- **Selected text**
JG: Right. So this isn't the first time that specific functions of inherited Neanderthal genes have been identified now.
HZ: No, there was a handful of associations that are kind of very well studied. And there are more that we believe we will find.
JG: Okay. So let's talk a bit more about your specific specific study now. So how exactly did you go about finding this fact?
HZ: So, there's been a large collaborative international effort led from Helsinki, Finland, where scientists and clinicians have genotyped individuals with severe COVID, people that end up in the hospital or in the ICU or even die from the disease. And I've played a small part in this consortium.
But I also work with the Neanderthal genome so I thought 'why not have a look?'. And I fell off my chair. It was really a surprise. I just had the two datasets at hand at my computer and when comparing the biggest risk factor I saw immediately that it was a Neanderthal sequence. It was really striking.
JG: So, what specific functions do the genes that you've identified play in in the human body?
HZ: So, this region contains several immune receptors that are involved in the immune response. So that's very intriguing and interesting. There is also a gene that forms a complex with the receptor for the virus, which is also of high interest, of course.
JG: You mentioned that the risk is bigger in carriers of these genes. How big actually is the effect?
HZ: So initially we saw it was about 60 per cent increase per copy. You can as I said, you can have one chromosome from your mother and one from your father. Latest data has actually increased a little bit higher. So that almost twice the risk.
If you carry one genetic variant for being a genetic effect, this is quite large. Most genetic variants, they slightly influence things. And this is, for being genetic, quite a large risk factor.
JG: Have we been able to identify the prevalence of specific symptoms in the carriers of these genes?
HZ: We should say is not Neanderthal genes, but Neanderthal gene variants. It's not new genes from Neanderthals. But rather genetic variants. And we see that carrying these genetic variants is much more common in people that end up in hospital and end up at the ICU.
So does that have a bad progression of COVID-19. One study also saw an increase then in need of mechanical ventilation. So we don't believe it has so much to do with susceptibility or the likelihood of actually attracting the virus, but rather how our bodies respond to it.
JG: Do we have any idea as to why this is the case?
HZ: So it might be these immune receptors. And we know that people that get very sick with COVID-19, seem to have this 'cytokine storm', some overreaction of the immune system. So this might be part of that so that the body responds to aggressively against the virus.
JG: So are there any sort of precedents to this sort of thing where genes such as these have been studied in immune responses to other diseases that might be able to steer as in in a certain direction with this research in the future?
HZ: So in total, Neanderthals, mostly in what has been studied before, mostly it seems to be a good variant. So it's definitely not so surprising to see this kind of key mediators of the immune response emerging.
JG: OK, so now that we've we've got this knowledge about these genes, what can we do with it? Is it possible that this could help us find a treatment? Could it help us identify those more risk or we could expedient certain patients' treatment thanks to having this knowledge?
HZ: Yes, indeed. So the fact that this these genetic variants are from Neanderthals is perhaps more of an academic interest. But, of course, identifying the genes is important for understanding the disease. And as you point out, it could be. It could be. We and many others are trying to understand these genetic variants and to see which one of the genes in this region is important.
And some of these receptors are actually what we we say "druggable". So that could point towards future treatment for COVID-19. And also, as as equating what you said, the risk stratification to identify people at risk might also be very important in and dealing with this disease.

- **What you are asked to do**
Please transcribe the interview on Neanderthal gene variants and COVID-19 from "JG: Do we have" to "in the future?". The records are separate material, unconnected to the interview.

- **Dataset records**
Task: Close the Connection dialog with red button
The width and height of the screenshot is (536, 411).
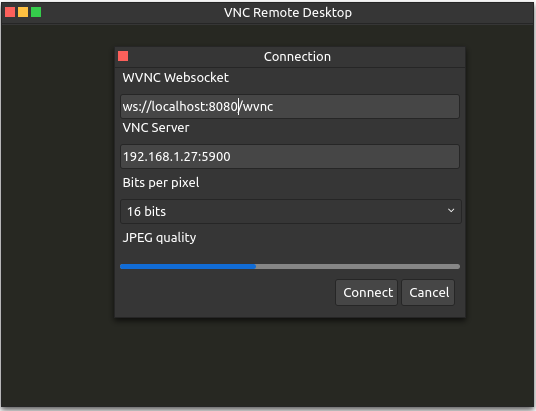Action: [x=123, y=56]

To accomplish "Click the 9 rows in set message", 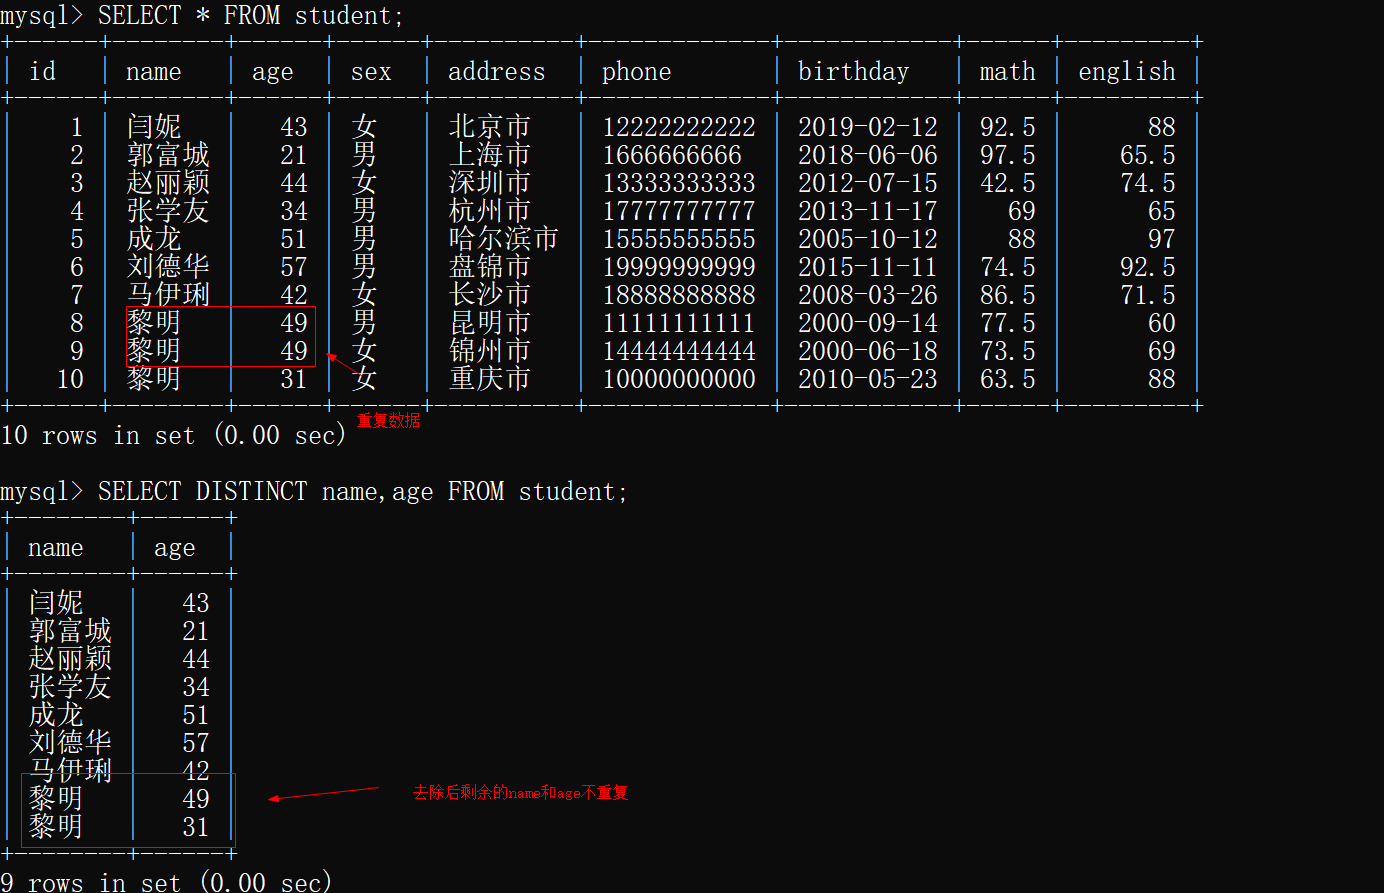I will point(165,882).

...

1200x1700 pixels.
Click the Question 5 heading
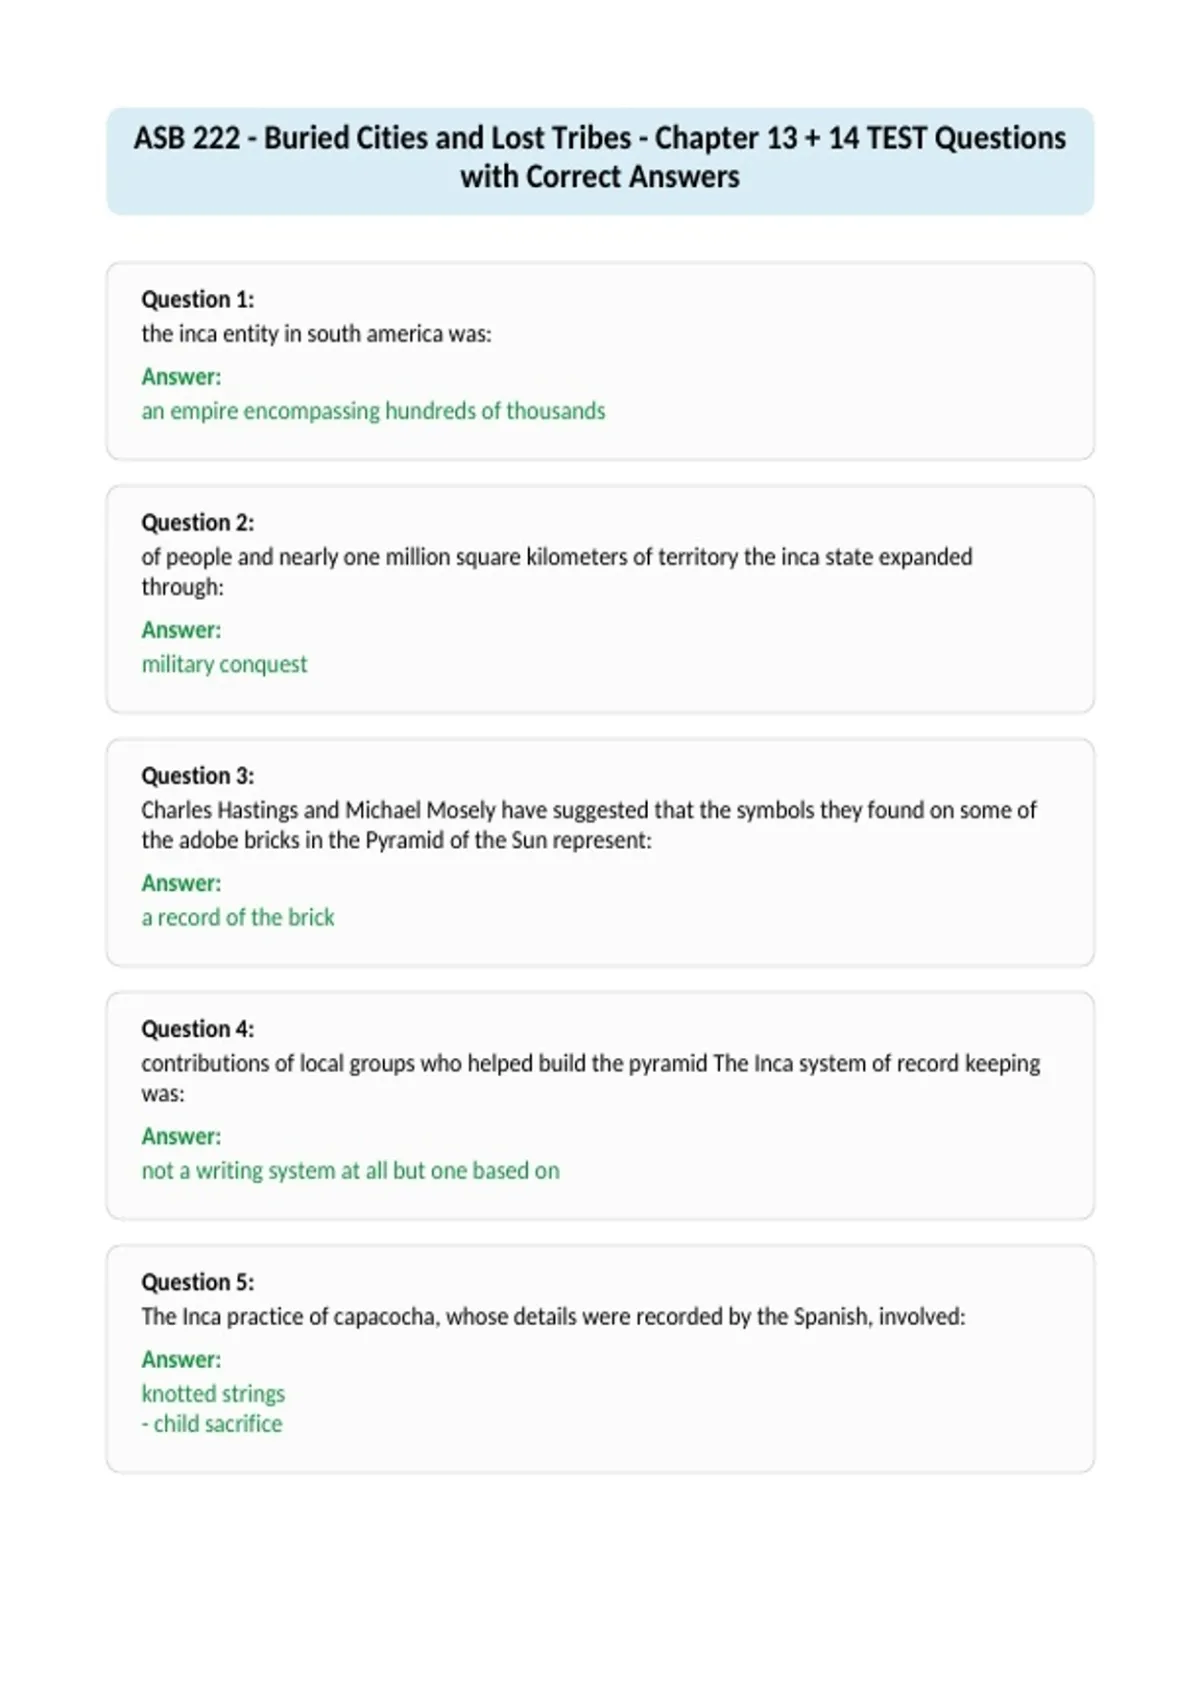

- **Finished task**
JG: Do we have any idea as to why this is the case?
HZ: So it might be these immune receptors. And we know that people that get very sick with COVID-19, seem to have this 'cytokine storm', some overreaction of the immune system. So this might be part of that so that the body responds to aggressively against the virus.
JG: So are there any sort of precedents to this sort of thing where genes such as these have been studied in immune responses to other diseases that might be able to steer as in in a certain direction with this research in the future?